24 Kasım... Benim için sıradan bir takvim yaprağında yazılı bir gün değil; bir mesleğin, bir davaya adanmış bir ömrün ve sarsılmaz bir inancın hatırlandığı gün.
Aslında UNESCO tarafından 5 Ekim olarak belirlenen Dünya Öğretmenler Günü, ülkemizde, 12 Eylül darbe yönetimi tarafından uygulanmaya konulan bir gündür. O günkü yönetim TBMM nin 24 Kasım 1928’de Mustafa Kemal’e “Millet Mektepleri Başöğretmenliği” unvanı vermesini esas kabul ederek, 1981’de bu gün öğretmenler günü olarak ilan etmiştir.
Tarihi bağlamı ötesinde, pek çok kişi bu günü, öğretmenliğe olan saygıyı dile getirmek için bir vesile olarak görmekte ve bu günü resmi bir kutlamanın ötesinde, öğretmenlerimize derin bir minnettarlık ve sorumluluğun hatırlatması şeklinde kabul etmektedirler. Ben de bu satırları, bu günü kutlamak için değil, öğretmenlerimize duyduğum derin minnettarlık ve saygıyı ifade için yazmaktayım
Benim Yolculuğum: Dava Şuuru, Görev, Fedakârlık ve Azim
Benim öğretmenlik yolculuğum, dava aşkı, ideal, şevk ve inançla yoğruldu. İlk öğretmenlik yıllarım Kuşadası'nda başladı. O güzel turistik sahil kenti, tarihî dokusuyla ve genç beyinlerin umut dolu bakışlarıyla doluydu. Tecrübesiz, ama ideallerimle, dava şuuruyla doluydum. Vazife aşkı ve dava şuuruyla her gün, her sabah sınıfa girdiğimde, bir şeyler değiştireceğime inanıyordum.
Ardından, hayat beni Diyarbakır'ın ilçelerine, Kocaköy'e ve Ergani'ye götürdü.
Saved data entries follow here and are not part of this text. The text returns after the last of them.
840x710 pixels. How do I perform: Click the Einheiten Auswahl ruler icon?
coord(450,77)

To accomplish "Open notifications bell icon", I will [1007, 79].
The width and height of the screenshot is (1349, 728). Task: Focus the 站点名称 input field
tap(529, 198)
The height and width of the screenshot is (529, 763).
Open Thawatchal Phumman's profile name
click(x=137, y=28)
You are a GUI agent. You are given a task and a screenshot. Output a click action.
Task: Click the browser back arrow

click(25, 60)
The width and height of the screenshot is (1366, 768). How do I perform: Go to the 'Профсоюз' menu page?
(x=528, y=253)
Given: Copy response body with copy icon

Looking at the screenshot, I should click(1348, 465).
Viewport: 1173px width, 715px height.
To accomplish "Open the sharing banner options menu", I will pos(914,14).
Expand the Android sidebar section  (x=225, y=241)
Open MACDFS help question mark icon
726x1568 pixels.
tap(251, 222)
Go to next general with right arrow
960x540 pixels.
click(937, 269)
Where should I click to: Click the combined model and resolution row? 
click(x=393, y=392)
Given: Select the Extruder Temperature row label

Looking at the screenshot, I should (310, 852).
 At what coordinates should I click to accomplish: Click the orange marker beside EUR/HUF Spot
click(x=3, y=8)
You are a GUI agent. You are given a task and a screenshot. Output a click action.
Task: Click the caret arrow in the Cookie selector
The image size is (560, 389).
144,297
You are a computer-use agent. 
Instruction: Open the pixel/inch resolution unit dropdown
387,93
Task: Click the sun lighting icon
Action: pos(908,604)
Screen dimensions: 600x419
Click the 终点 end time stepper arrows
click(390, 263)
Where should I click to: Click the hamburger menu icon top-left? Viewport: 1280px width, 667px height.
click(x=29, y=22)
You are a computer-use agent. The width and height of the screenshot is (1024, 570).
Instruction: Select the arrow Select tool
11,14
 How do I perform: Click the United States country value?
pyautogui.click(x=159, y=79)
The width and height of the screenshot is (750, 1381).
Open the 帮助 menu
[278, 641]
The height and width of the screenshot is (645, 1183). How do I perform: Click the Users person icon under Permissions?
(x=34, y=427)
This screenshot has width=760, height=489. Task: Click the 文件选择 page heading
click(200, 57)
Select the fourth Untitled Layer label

O yıllar... terörün en acı yüzünü gördüğümüz, terörün zirveye çıktığı, belirsizliğin ve korkunun gölgesinde çalıştığımız zamanlardı.
Çok iyi hatırlıyorum: Yeni evlenmiştim, Turistik bir ilçe olan Kuşadası’na geleceğini umut eden eşim, Kocaköy’e geldiğimiz de biraz etkilenmişti tabiki.. Burada kiraladığımız ev topraktandı. Tavanından toprak parçaları dökülürdü. Süpürge yoktu, Hayatında ilk defa baba evinden dışarıya çıkmış olan eşim, çalı çırpıdan yapılmış bir süpürgeyle evi süpürürdü. Musluk evin içerinde değildi, dışarıdaki bir çeşmeden su alırdık. Evde çamaşır, bulaşık makinesi hayaldi; Buzdolabı dahi yoktu. Ama bütün bu yokluklar bizi yıldırmadı. Tam tersine, azim ve kararlılıkla çalıştık.
Neden? Çünkü orada, karanlıkta ışık olma sorumluluğumuz, derdimiz ve bir davamız vardı.
Onlar İçin Oradaydık
Öğrencilerimiz – köyün genç kızları ve erkekleri..
terörün gölgesinde kalmış ailelerden gelen evlatlar…
Onlar sadece bilgiye değil, umut ve güvene de muhtaçtılar.
Arkadaşlarımızla beraber, inançla, yılmadan usanmadan omuz omuza çalıştık: Sadece ders anlatmadık, hayat öğrettik.
Cesaret, sabır, dayanışma ve bağlılık… öğrettik, örnek olduk, öğrencilerimizin günülerinde yer almaya çalıştık.
Bu zorlu coğrafyada, her sınıf hem onlar hem bizim için bir sığınak oldu; kelimelerle, aramızda bir köprü kuruldu.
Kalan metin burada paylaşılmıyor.